Juanda pada 2015, terhitung 6.917.697 penumpang domistik; 2016 8.019.632; 2017 7.924.402; 2018 8.167.148, dan pada 2019,  terhitung 6.288.592 penumpang domistik. Jadi, selama 5 tahun,  jumlah penumpang domistik 37.417.469 orang. Rerata orang terbang melalui Juanda sebanyak 7 juta lebih, dengan kenaikan jumlah penumpang 19,2 persen per tahun.


Dari berbagai data di atas, terungkap bahwa di Soekarno Hatta, ada tambahan 1.353.813 penumpang domistik baru. Sedangkan di Juanda, ada tambahan 1.379.230 penumpang domistik baru pula. Ini artinya, minat masyarakat terhadap jasa transportasi udara dari tahun ke tahun meningkat, meskipun di beberapa tahun terakhir ini terjadi beberapa kali kecelakaan pesawat.


Semisal pada 28 Desember 2014, terjadi kecelakaan pesawat Air Asia QZ8507 Surabaya-Singapura yang menewaskan 162 korban jiwa, pada 3 Agustus 2017, tabrakan sayap antar pesawat Wings Air dan Lion Air di Bandara Internasional Kualanamu tanpa korban, dan pada 29 Oktober 2018, kecelakaan pesawat Lion Air JT610 Jakarta Pangkal Pinang yang menewaskan 189 korban jiwa.


Namun sangat disayangkan, pertumbuhan minat masyarakat terhadap penerbangan sipil, kurang dibarengi dengan perbaikan kualitas pelayanan dari industri jasa penerbangan Indonesia, akhirnya kecelakan semisal terjadi kembali awal tahun 2021, di era Pandemi Covid-19. 


Pada Sabtu, 9 Januari 2021, kecelakan pesawat Sriwijaya Air SJ182 Jakarta-Pontianak menewaskan 62 korban jiwa. Di antaranya, yunior saya di HMI, Dinda Mulyadi P Tamsir, Ketua Umum PBHMI (2016-2018), yang pernah bertandang ke Pesantren Mahasiswa Nurul Islam 2,  waktu mengisi LK 2 HMI Cabang Jember, dan waktu saya masih tinggal disana.
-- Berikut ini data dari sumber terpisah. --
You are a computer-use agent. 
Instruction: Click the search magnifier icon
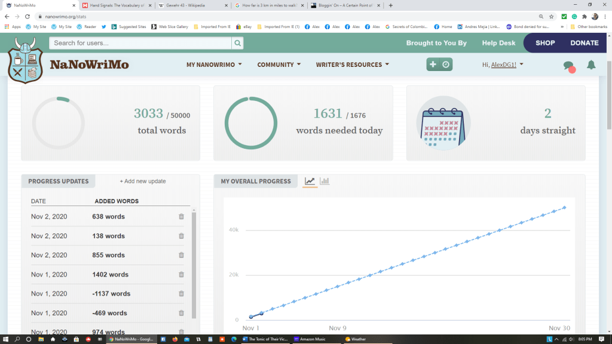click(238, 43)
Kecelakaan ini membuat mendung duka di atas langit Indonesia, dan juga HMI berduka di seluruh Tanah Air.


Setiap kecelakaan apapun, selain faktor alam dan tehnis, dan yang paling utama adalah faktor human error (kesalahan manusia). Faktor yang terakhir yang mesti menjadi perhatian bersama, agar musibah yang sama tak terjadi kembali. Sebab, dampak kerugiannya sangat besar, bagi diri sendiri, penumpang dan dunia penerbangan Indonesia. 


Aviation Safety Network, menyebutkan penerbangan sipil di negeri ini terburuk di Asia. Ini lantaran sudah 104 kecelakaan pesawat sejak 1945 sampai sekarang, yang memperburuk wajah industri dirgantara Indonesia.


Memang, soal mati soal takdir. Kecelakaan hanya sebab dari mekanisme takdir dari Dzat Yang Menghidupkan dan Mematikan. Tatkala ajal tiba, tak seorang pun mampu memajukan atau memundurkannya. Walau sesaat sekalipun. Banyak orang berseloroh, orang yang mati di atas kasur lebih banyak daripada yang mati di atas pesawat. 


Akan tetapi, manusia dianugerahi akal supaya berfikir atas berbagai musibah. Human error bisa dikurangi, dengan meningkatkan ilmu dan keterampilan penerbangan, serta manajemen penerbangan sipil yang ramah bencana. Dengan demikian, dunia digantara kita akan tetap berjaya di udara. Amien.


Moch Eksan, Pendiri Eksan Institute.